START Data for review
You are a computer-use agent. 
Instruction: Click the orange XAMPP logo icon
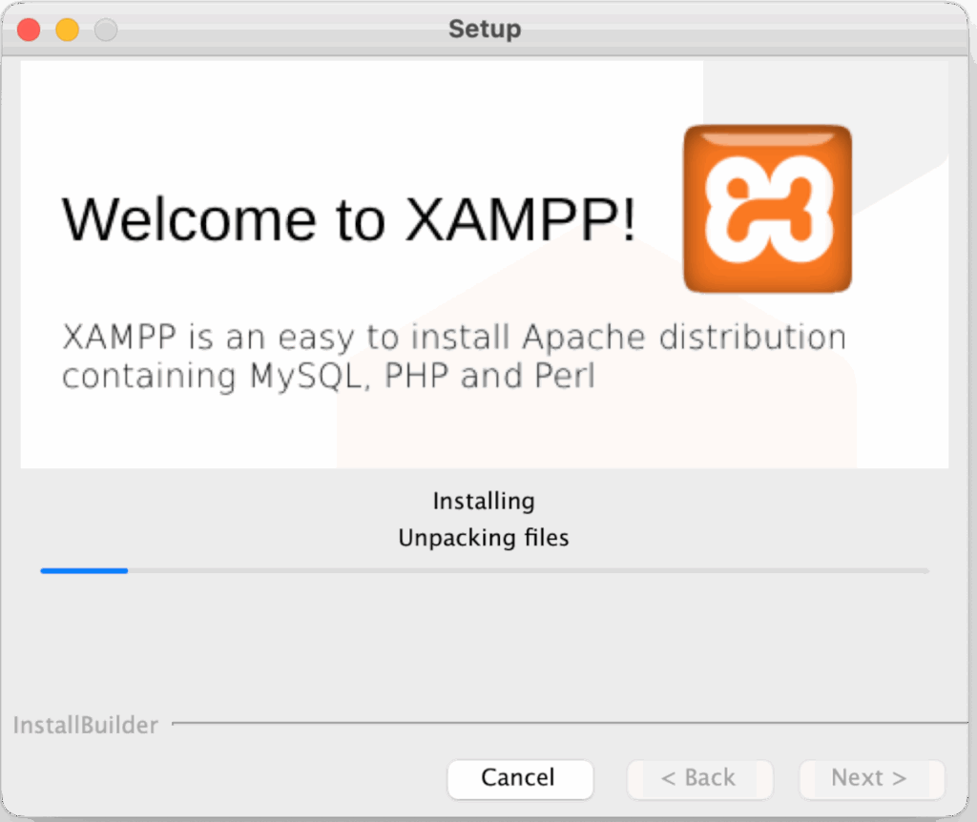coord(767,208)
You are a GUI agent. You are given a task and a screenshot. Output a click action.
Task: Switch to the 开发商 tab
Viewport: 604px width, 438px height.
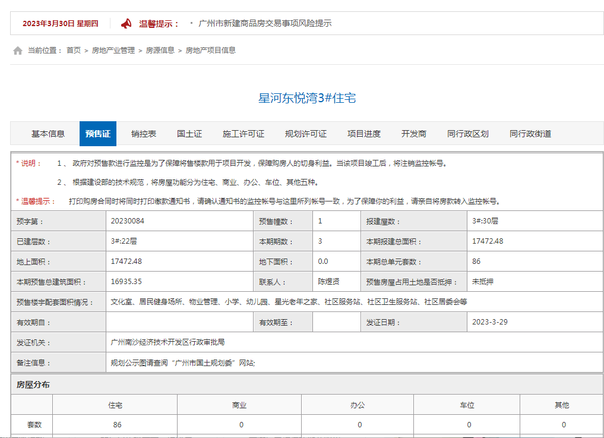coord(414,134)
END Data for review
Your instructions> Every line of the material must be reproduced verbatim; the pictures are to be omitted.

Solution below>
You are a computer-use agent. 
Instruction: Click the orange XAMPP logo icon
coord(767,208)
You are a GUI agent. You are given a task and a screenshot. Output a click action.
Task: Switch to the 开发商 tab
Viewport: 604px width, 438px height.
coord(414,134)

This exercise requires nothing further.